- [What this task involves]: Reproduce the following lines verbatim, omitting the pictures.

***** Data to use

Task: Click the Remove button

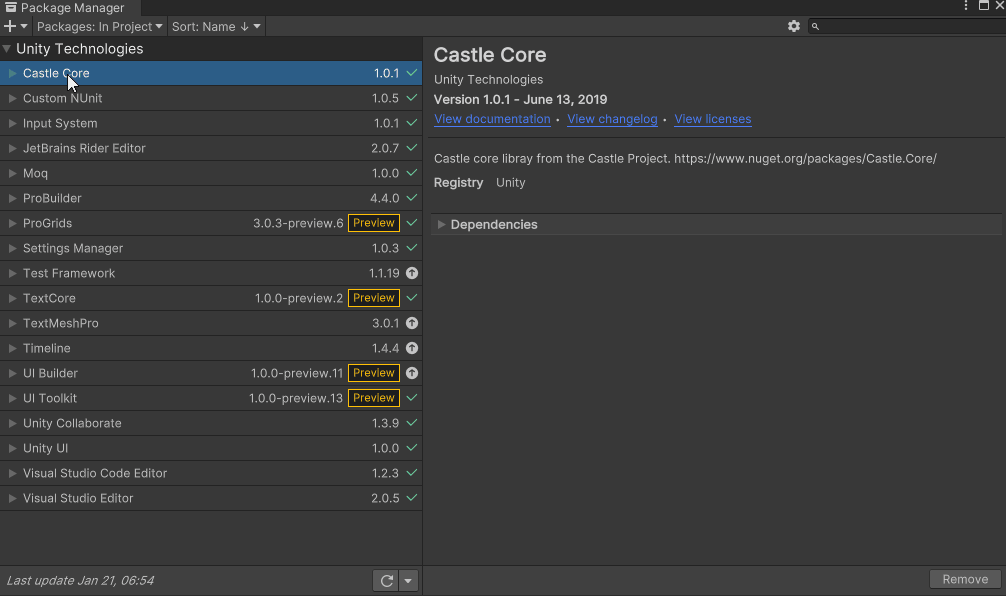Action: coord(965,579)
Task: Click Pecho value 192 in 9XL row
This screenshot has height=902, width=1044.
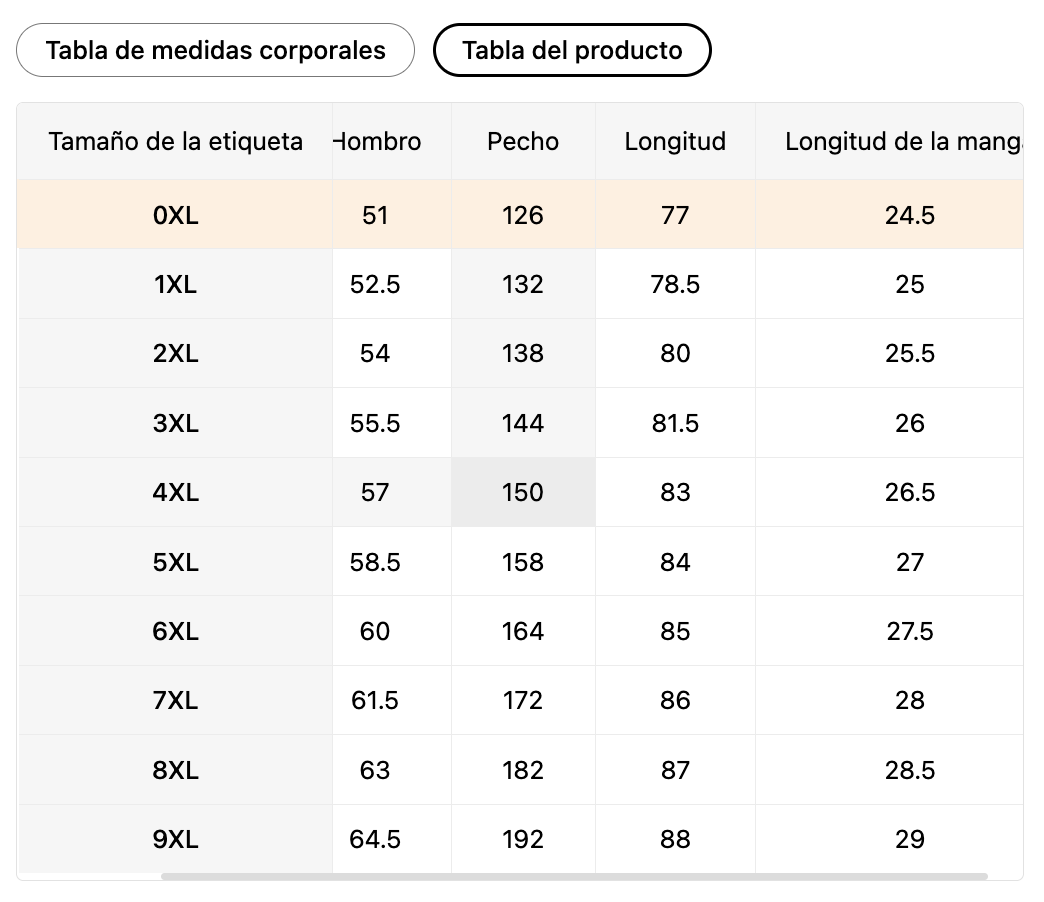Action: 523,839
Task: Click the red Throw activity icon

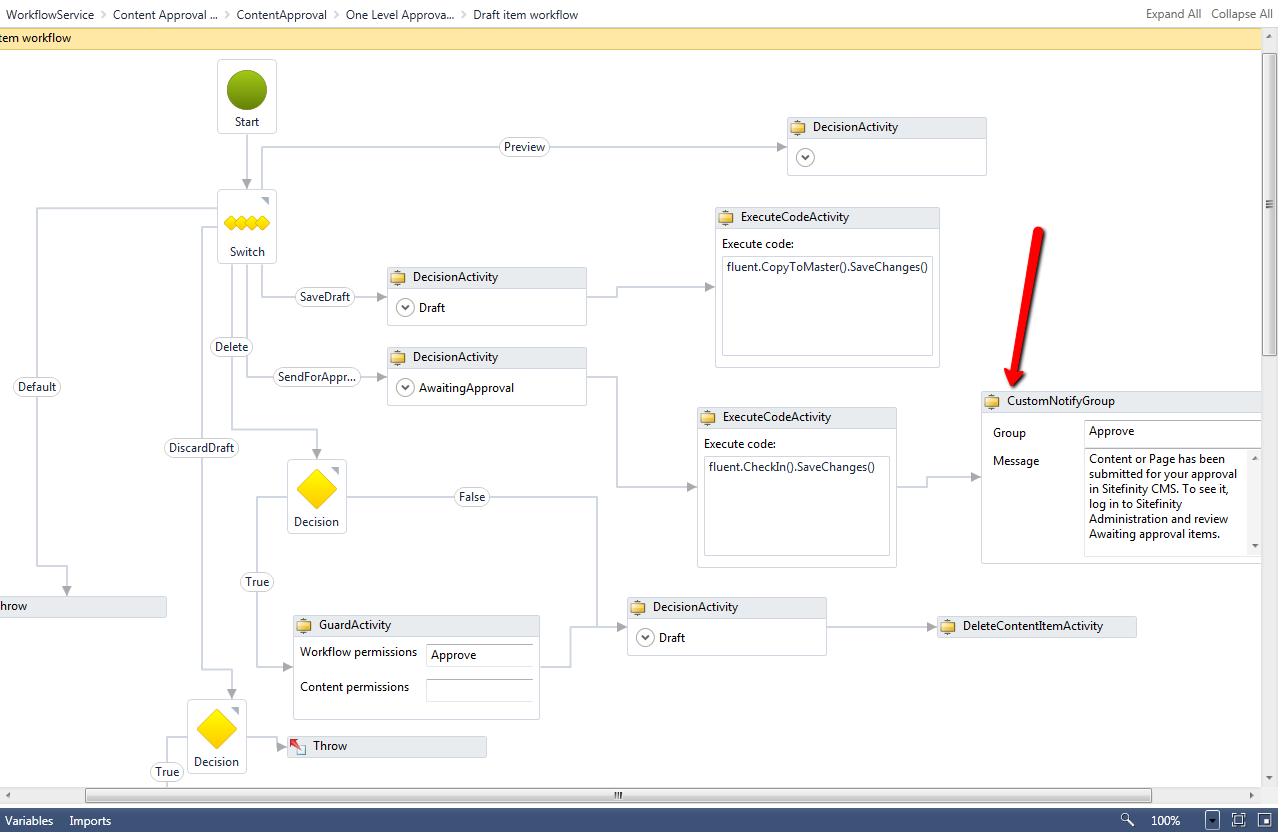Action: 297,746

**********

- [Problem solution]:
Task: Click the Remove button

Action: coord(965,579)
Task: Click Pecho value 192 in 9XL row
This screenshot has height=902, width=1044.
Action: 523,839
Task: Click the red Throw activity icon

Action: 297,746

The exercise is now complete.